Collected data
○ ○ ○ ○ ○
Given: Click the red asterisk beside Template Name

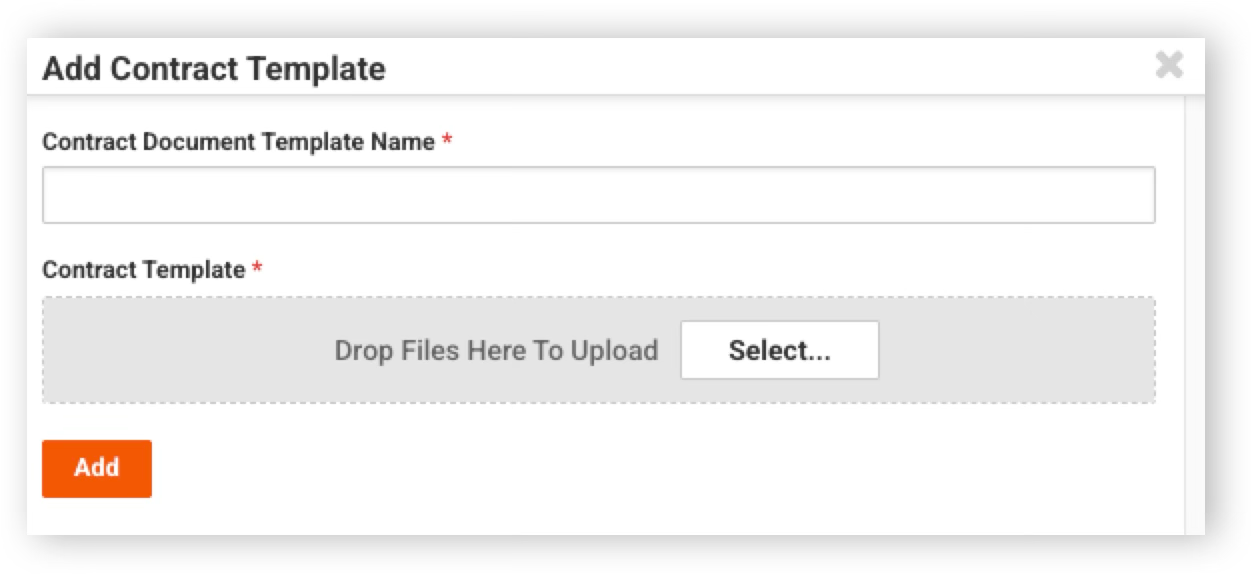Looking at the screenshot, I should (447, 141).
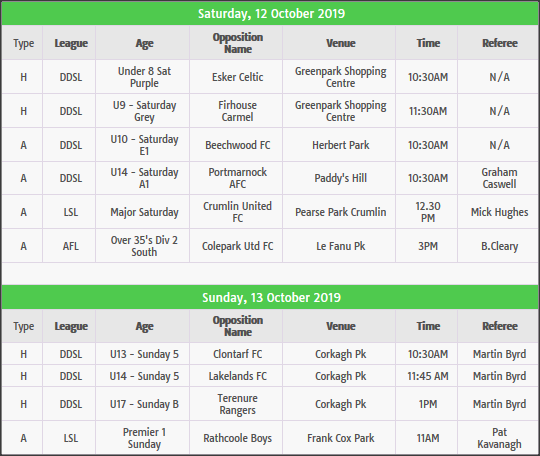This screenshot has height=456, width=540.
Task: Select the Crumlin United FC fixture
Action: tap(237, 212)
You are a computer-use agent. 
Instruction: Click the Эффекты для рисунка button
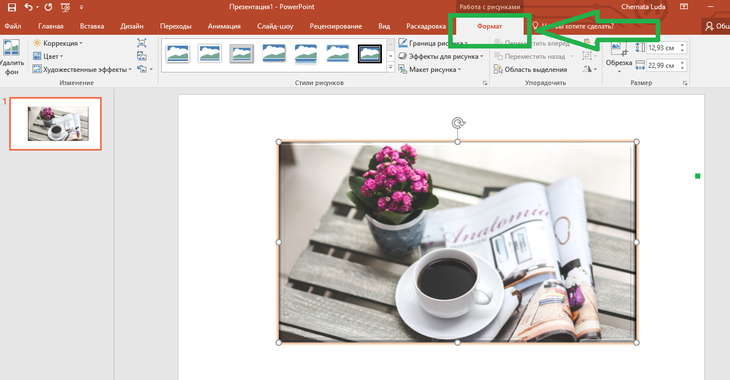(441, 56)
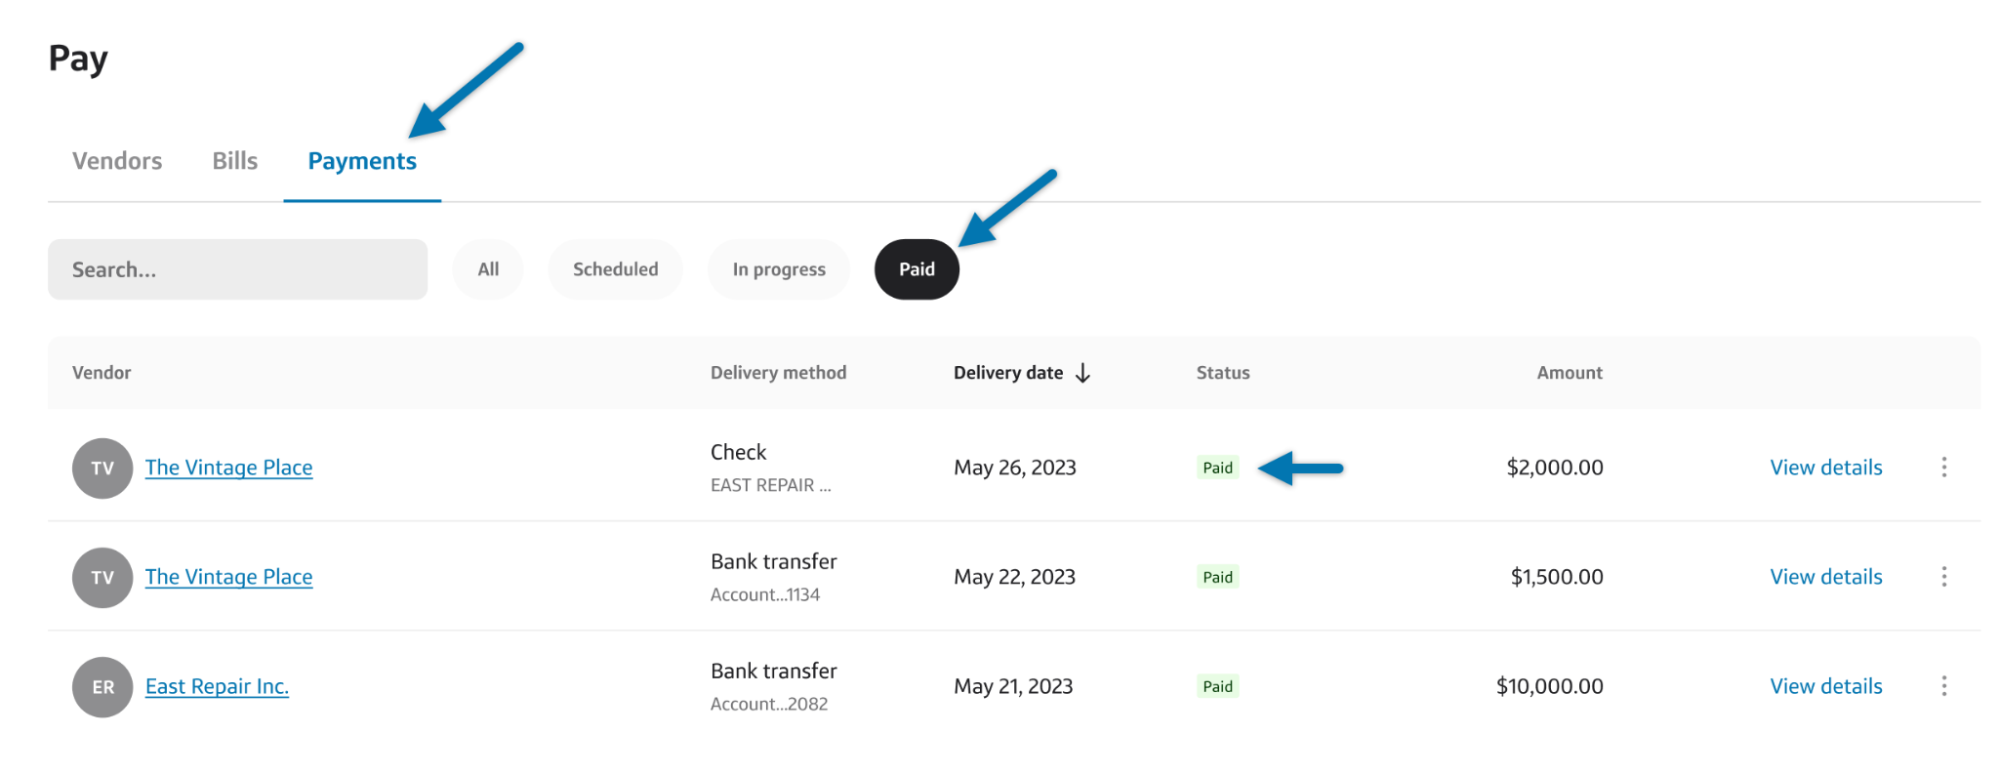Click the Paid badge on the May 22 payment
The width and height of the screenshot is (1999, 775).
coord(1217,577)

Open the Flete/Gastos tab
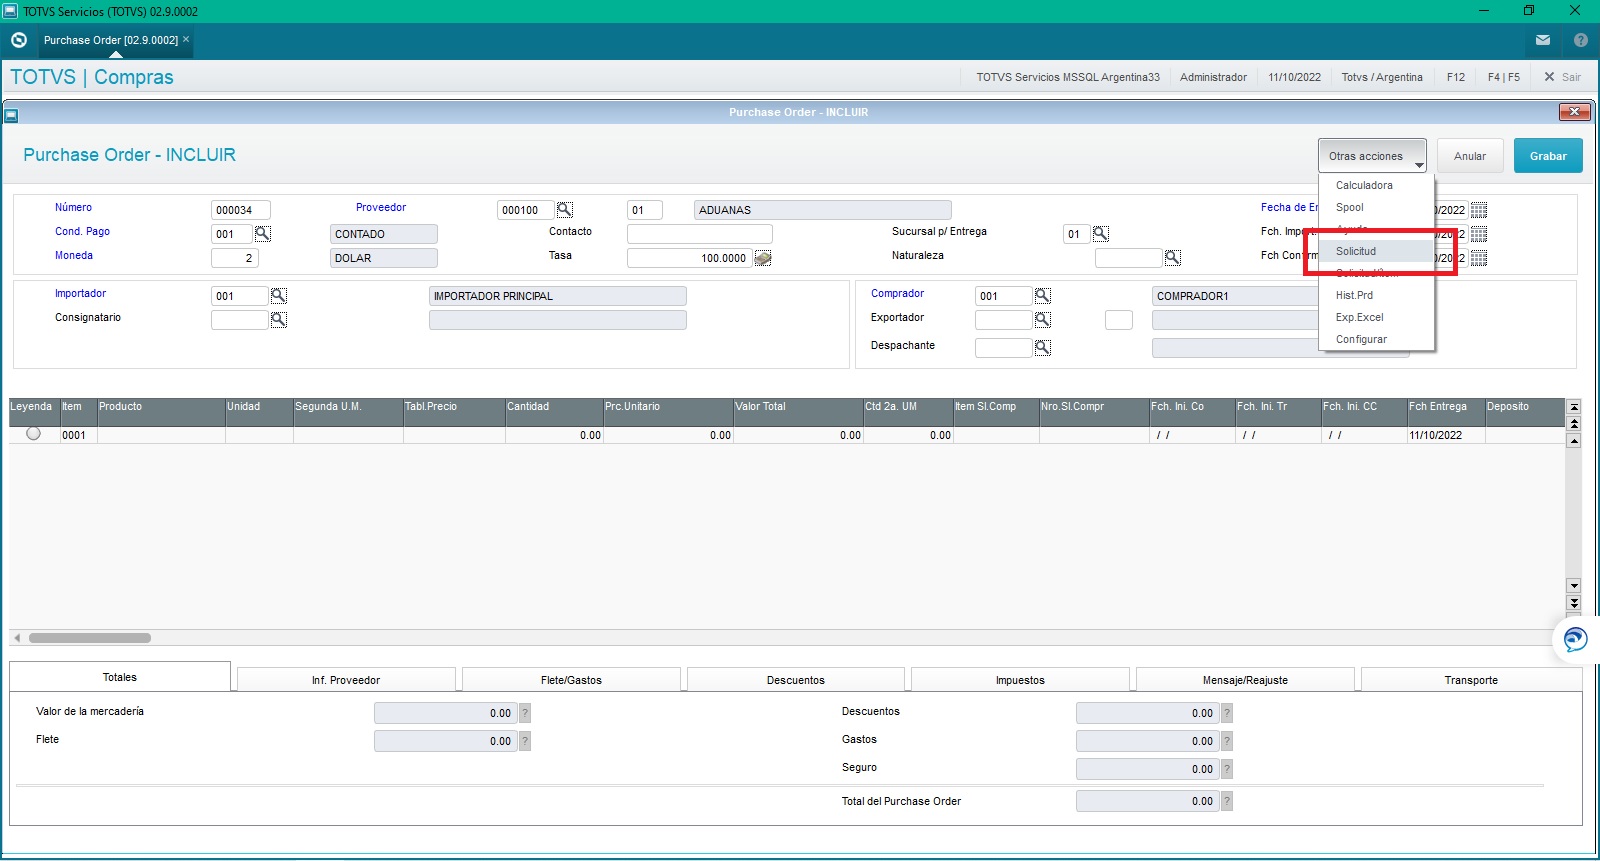click(571, 680)
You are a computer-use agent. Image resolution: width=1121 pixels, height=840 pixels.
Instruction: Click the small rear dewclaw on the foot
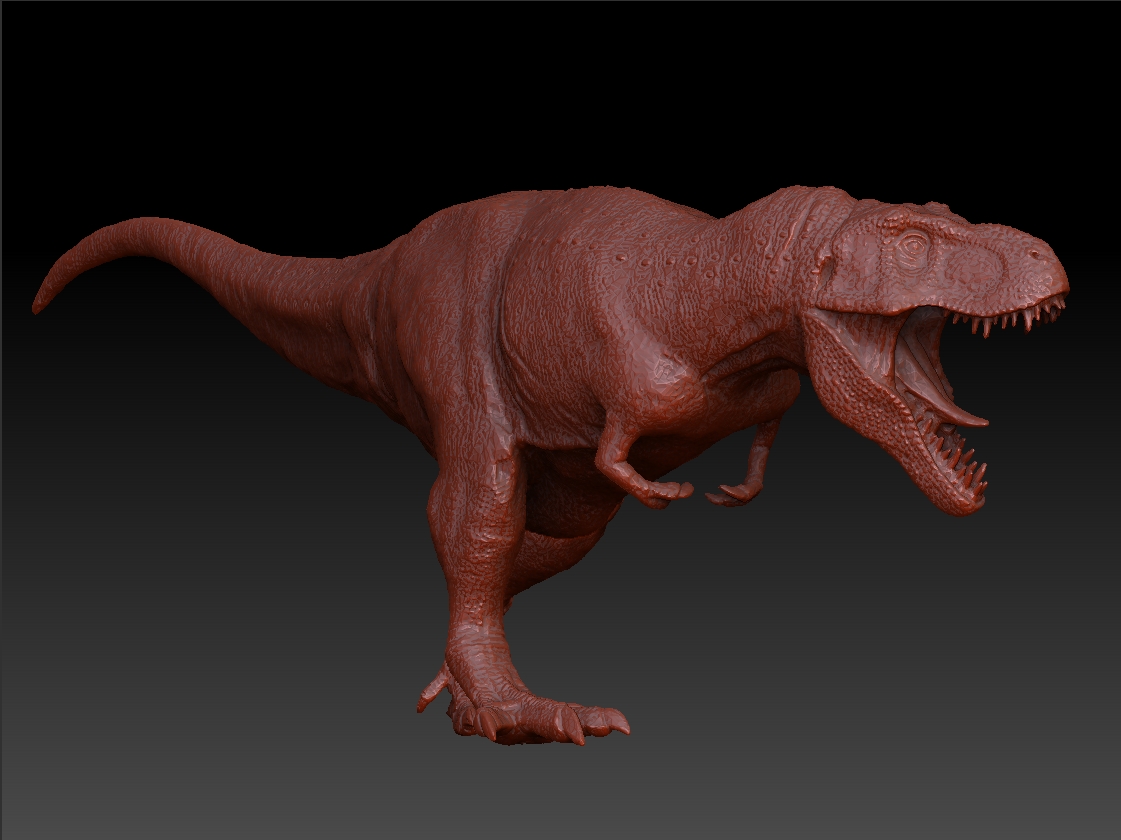click(432, 692)
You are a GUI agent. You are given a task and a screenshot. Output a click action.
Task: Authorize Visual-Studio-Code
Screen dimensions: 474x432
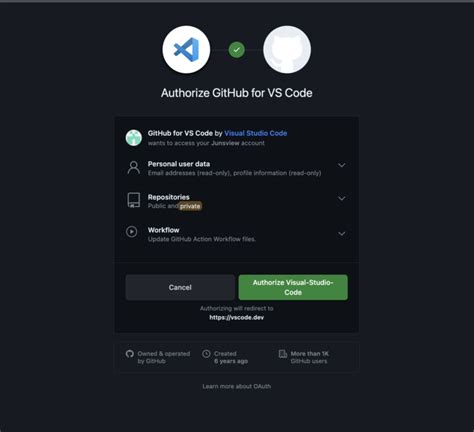pyautogui.click(x=293, y=287)
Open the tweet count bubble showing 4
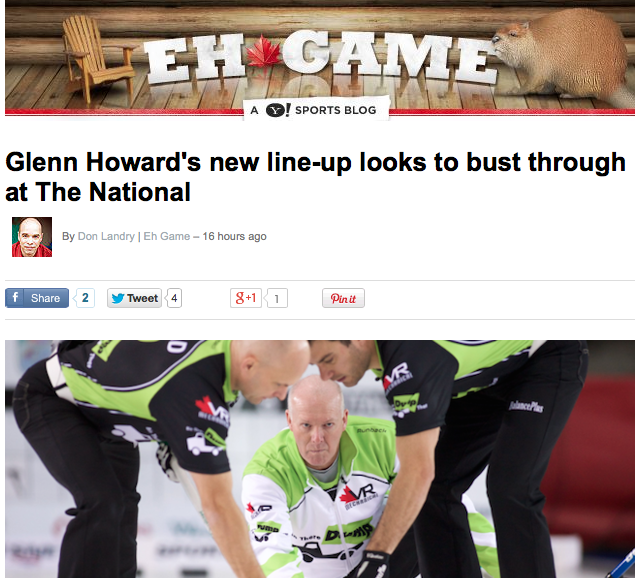Viewport: 641px width, 578px height. point(174,298)
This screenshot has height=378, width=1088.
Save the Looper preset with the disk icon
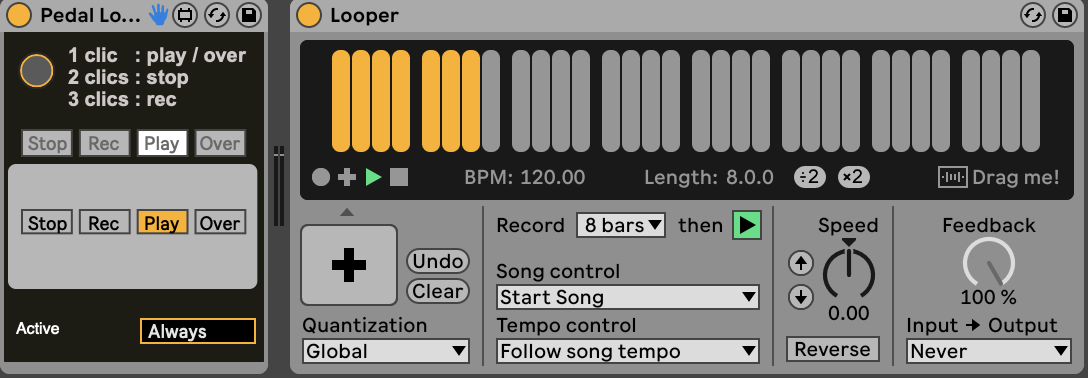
○ ○ ○ ○ ○
▸ What you have to do
Please repeat the records above exactly, leaving every picture out.

▸ Result below
Given: Click the red asterisk beside Template Name

Looking at the screenshot, I should (447, 141).
This screenshot has height=456, width=540.
Task: Select the Crumlin United FC fixture
Action: tap(237, 212)
You are a computer-use agent. 
Instruction: Click the Эффекты для рисунка button
(441, 56)
Click the Paid badge on the May 22 payment
The width and height of the screenshot is (1999, 775).
coord(1217,577)

Open the Flete/Gastos tab
click(571, 680)
You are a computer-use agent. Image resolution: width=1121 pixels, height=840 pixels.
Instruction: Click the small rear dewclaw on the foot
click(432, 692)
You are a GUI agent. You are given a task and a screenshot. Output a click action.
Task: Authorize Visual-Studio-Code
Screen dimensions: 474x432
pyautogui.click(x=293, y=287)
Open the tweet count bubble showing 4
Viewport: 641px width, 578px height. point(174,298)
This screenshot has height=378, width=1088.
Save the Looper preset with the disk icon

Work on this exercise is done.